EXERCISE BRIEF:
Each line from the one holding "Given: Click the" through the end of the records should be returned exactly, while pictures are skipped.

PROVIDED DATA:
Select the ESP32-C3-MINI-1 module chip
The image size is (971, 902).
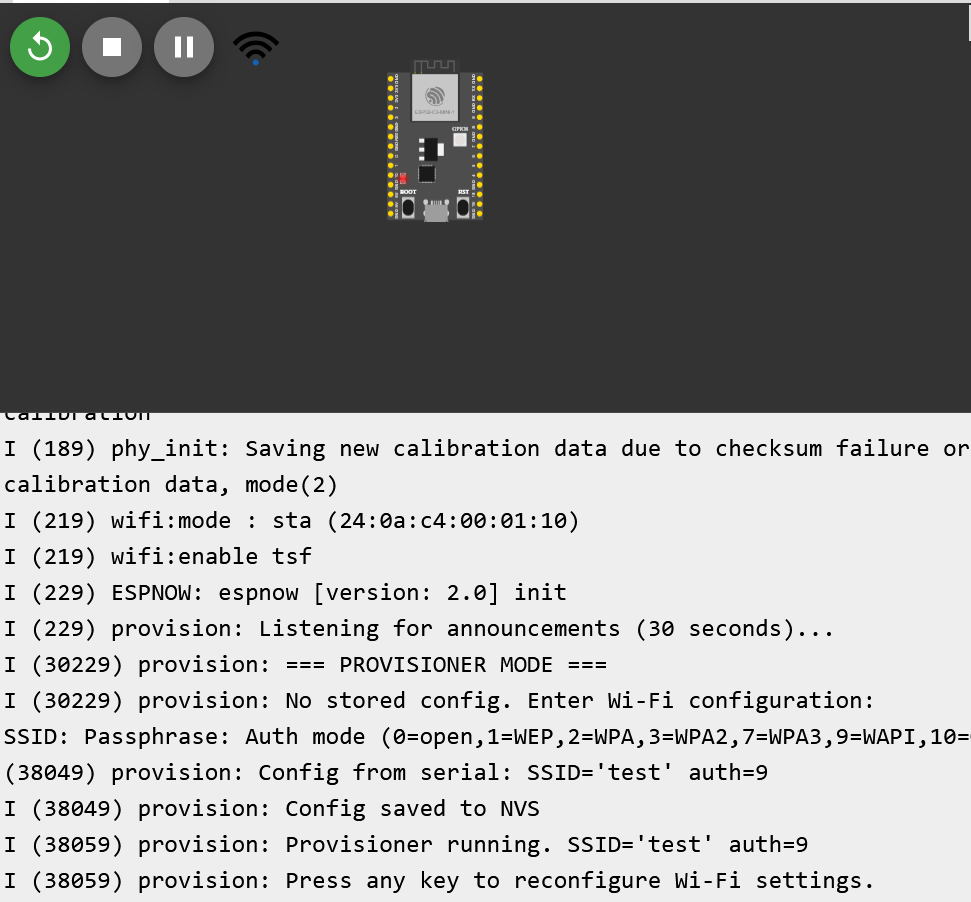click(x=435, y=97)
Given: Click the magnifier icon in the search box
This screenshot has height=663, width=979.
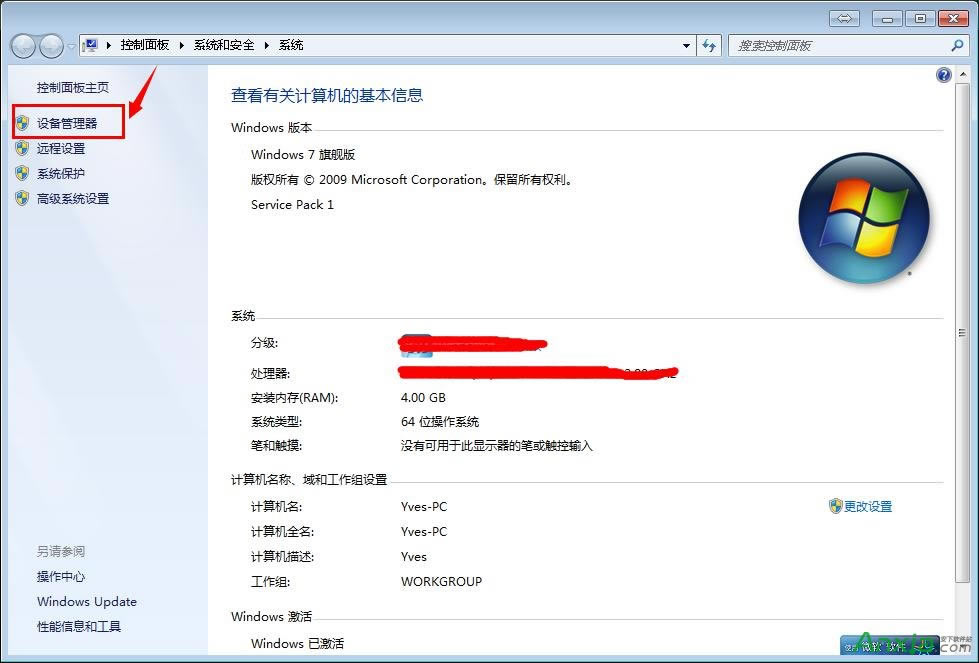Looking at the screenshot, I should (x=957, y=45).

OUTPUT FOR THIS TASK:
Given: Click the magnifier icon in the search box
This screenshot has height=663, width=979.
Looking at the screenshot, I should (x=957, y=45).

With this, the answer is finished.